[Instructions to follow] Write out every line of the items below as a JSON list of strings, one string per line, skipping blank lines and leaving out the pictures.

━━━━━ Supplied records

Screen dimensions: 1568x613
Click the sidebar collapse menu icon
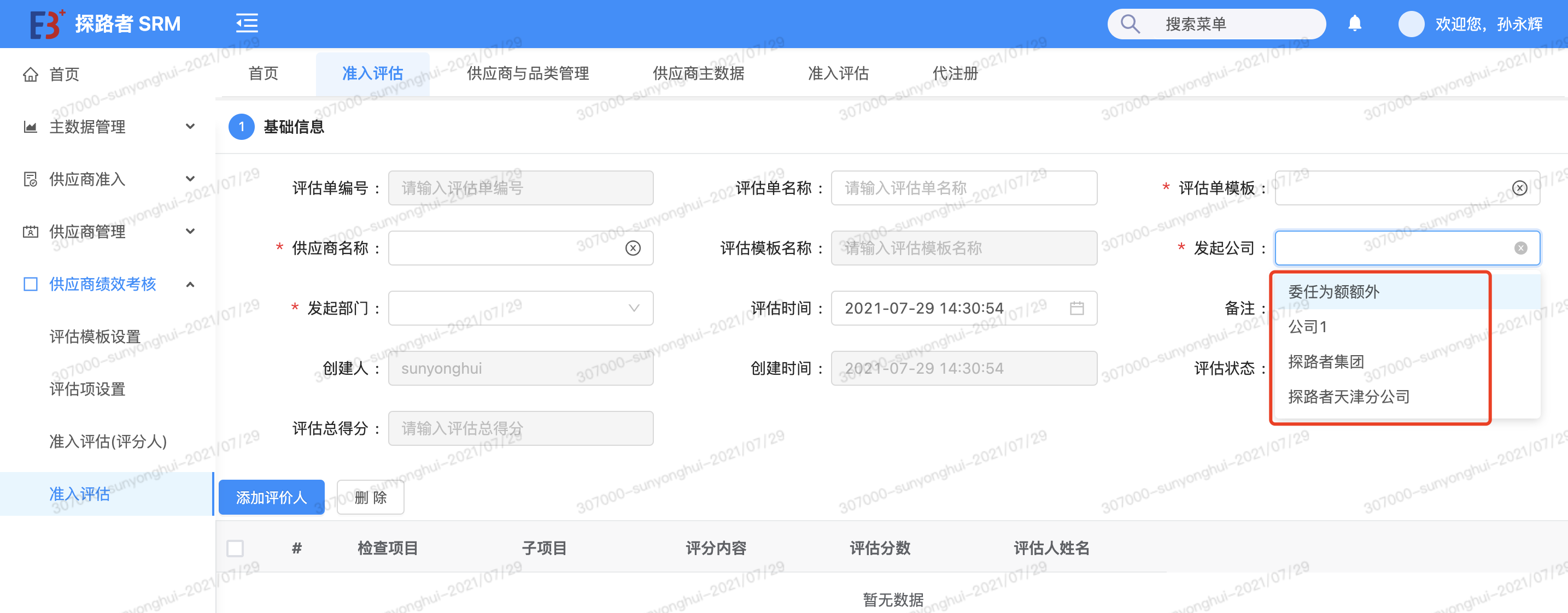(247, 23)
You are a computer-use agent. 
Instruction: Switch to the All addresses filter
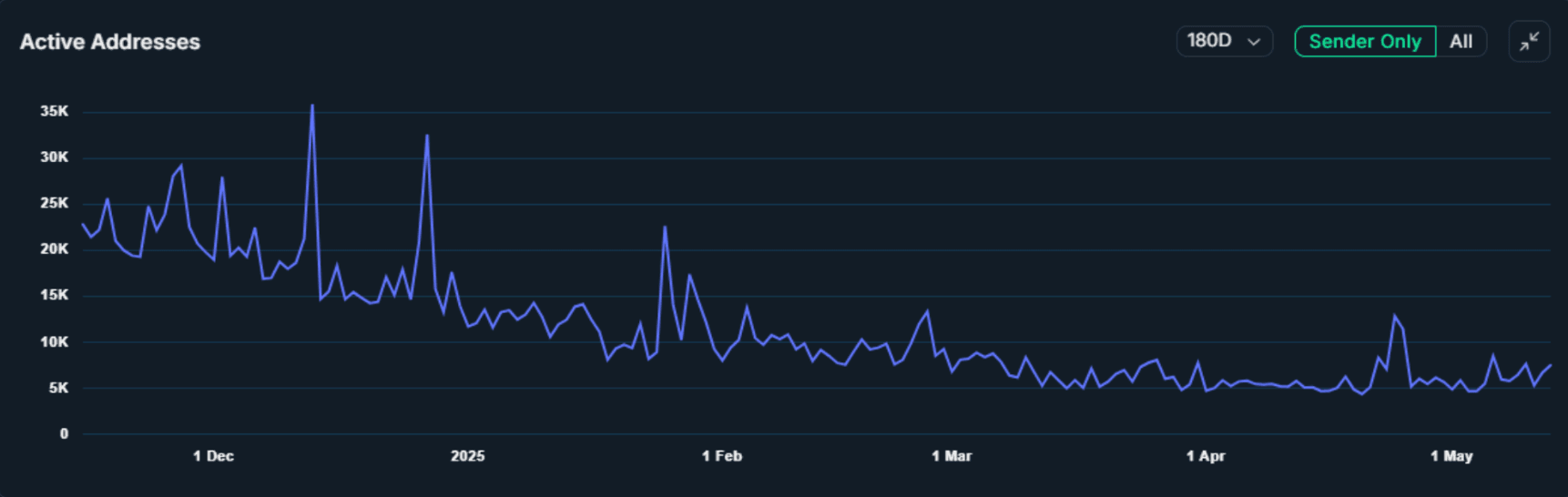pos(1461,41)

━━━━━━━━━━

[Full solution]
[
  "Screen dimensions: 1568x613",
  "Click the sidebar collapse menu icon",
  "(247, 23)",
  "You are a computer-use agent. ",
  "Instruction: Switch to the All addresses filter",
  "pos(1461,41)"
]